What vs How

By coincidence I received a request from two different people at the same moment to post the same information to our site. The style of the requests were completely different and goes to illustrate a couple of different things that have evolved during the electronic age.

Request one: can u post
Request two: Can we post this on our alert page? (followed by the page url)

Evolution one would have to be the loss of politeness.  It is not always what you ask, as in the case, but how you ask. As you can imagine my response to the one request was probably similar to being barked at by a dog and my response to the other was probably a little more reasonable.

Evolution two may assist in the clarification of  the loss of politeness. Evolution two is the loss of grammar or possibly the eradication of grammar. I recall a conversation I had with a colleague almost twenty-years ago in which we discussed the loss of eloquence. At the time my colleague had just seen an exhibit of letters from the second World War. Someone at the exhibit had relayed their dismay at how young people could no longer write properly. Not in concern to handwriting but regarding storytelling and the use of the English language. I am sure some of the dismay had to be about poor grammar. I often fall prey to poor grammar but it is typically the result of me being excessively complicated and not from over simplifying. The amount of green lines that appear in some of my documents often outnumber the number of hyperbolic statements I make.

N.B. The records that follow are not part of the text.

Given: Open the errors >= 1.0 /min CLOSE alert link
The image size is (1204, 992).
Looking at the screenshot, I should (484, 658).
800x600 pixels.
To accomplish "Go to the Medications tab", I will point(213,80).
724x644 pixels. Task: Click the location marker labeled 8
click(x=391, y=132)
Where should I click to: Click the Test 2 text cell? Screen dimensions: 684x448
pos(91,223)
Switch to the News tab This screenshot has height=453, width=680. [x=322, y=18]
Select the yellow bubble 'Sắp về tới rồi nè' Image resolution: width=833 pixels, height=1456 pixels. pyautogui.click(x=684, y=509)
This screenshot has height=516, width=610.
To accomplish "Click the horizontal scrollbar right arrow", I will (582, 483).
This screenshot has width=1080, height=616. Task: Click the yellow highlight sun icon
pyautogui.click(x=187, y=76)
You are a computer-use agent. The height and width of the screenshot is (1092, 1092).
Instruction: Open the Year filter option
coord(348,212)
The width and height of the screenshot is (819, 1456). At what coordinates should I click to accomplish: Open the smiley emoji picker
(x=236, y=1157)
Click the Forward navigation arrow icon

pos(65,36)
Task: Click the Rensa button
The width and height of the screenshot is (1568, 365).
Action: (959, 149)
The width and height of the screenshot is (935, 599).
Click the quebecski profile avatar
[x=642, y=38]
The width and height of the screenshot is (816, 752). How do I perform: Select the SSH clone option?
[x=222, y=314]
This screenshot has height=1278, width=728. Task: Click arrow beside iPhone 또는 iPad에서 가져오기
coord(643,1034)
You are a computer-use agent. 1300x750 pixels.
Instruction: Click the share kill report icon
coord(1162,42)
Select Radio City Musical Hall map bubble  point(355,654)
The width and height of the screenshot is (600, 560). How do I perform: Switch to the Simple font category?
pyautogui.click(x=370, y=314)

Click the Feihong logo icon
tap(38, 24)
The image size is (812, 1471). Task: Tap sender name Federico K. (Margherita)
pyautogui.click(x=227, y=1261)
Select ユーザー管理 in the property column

Being grammatically correct is a form of politeness. It states to the reader that the writer cares enough about both the subject matter in which he or she is writing about and cares enough about the reader to take the time to write correctly. I can come up with several reasons why in the electronic age we use abbreviated words in a grammar-less message: keyboard and screen size, on the move, it has become the convention, it doesn’t matter as long as the message is conveyed. As many lawyers may tell you “there are always exceptions to the rules but the truth be told I believe we should always make the effort to use proper grammar. Certainly in our writing, conversational grammar versus colloquial speech is a horse of a different color all together.

As an advanced society with great number of tools to correct our grammar, spelling and generally atrocious writing, as well as teaching tools, style guides, grammar podcasts, and with social media hounding our every slip-up I might think or even expect our grammar and our writing to improve. I will make a promise the few people who read this blog, I will make every effort possible to use proper grammar when writing entries to this blog. I will even go so far as to promise the same when I tweet. Although, 140 characters can be a limit, thankfully it can also be a blessing.

*Any grammatical errors ain’t my fault.